Quick Reference: When to Use What

Use Case Data Structure Key Commands
Caching String SET EX, GET, MGET
Session store Hash HSET, HGETALL, EXPIRE
Rate limiting Sorted Set or String ZADD+ZRANGEBYSCORE or INCR+EXPIRE
Leaderboard Sorted Set ZADD, ZREVRANGE, ZRANK
Queue List or Stream LPUSH/BRPOP or XADD/XREADGROUP
Unique counting HyperLogLog PFADD, PFCOUNT
Pub/Sub notifications Pub/Sub PUBLISH, SUBSCRIBE
Distributed lock String SET NX EX, Lua DEL
Geospatial queries Geo GEOADD, GEORADIUS
Event sourcing Stream XADD, XREADGROUP, XACK

Wrapping Up

Redis succeeds because it makes the right tradeoffs: memory over disk, simplicity over flexibility, speed over durability (by default).
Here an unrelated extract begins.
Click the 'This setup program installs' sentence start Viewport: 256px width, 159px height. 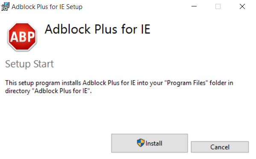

Understanding these tradeoffs is what separates using Redis as a dumb cache from using it as a powerful building block in your architecture.

Start here:

  1. Use Redis as a cache with allkeys-lfu eviction and TTLs on everything
  2. Add pipelining for bulk operations and connection pooling in your client
  3. Enable RDB + AOF hybrid persistence if you need durability
  4. Scale reads with replicas, scale writes with Redis Cluster
  5. Use Streams instead of Pub/Sub when you need message durability
  6. Monitor used_memory, keyspace_hits/misses, and slowlog in production

Redis is simple to start with and deep enough to keep learning. The best way to understand it is to run it, break it, and fix it.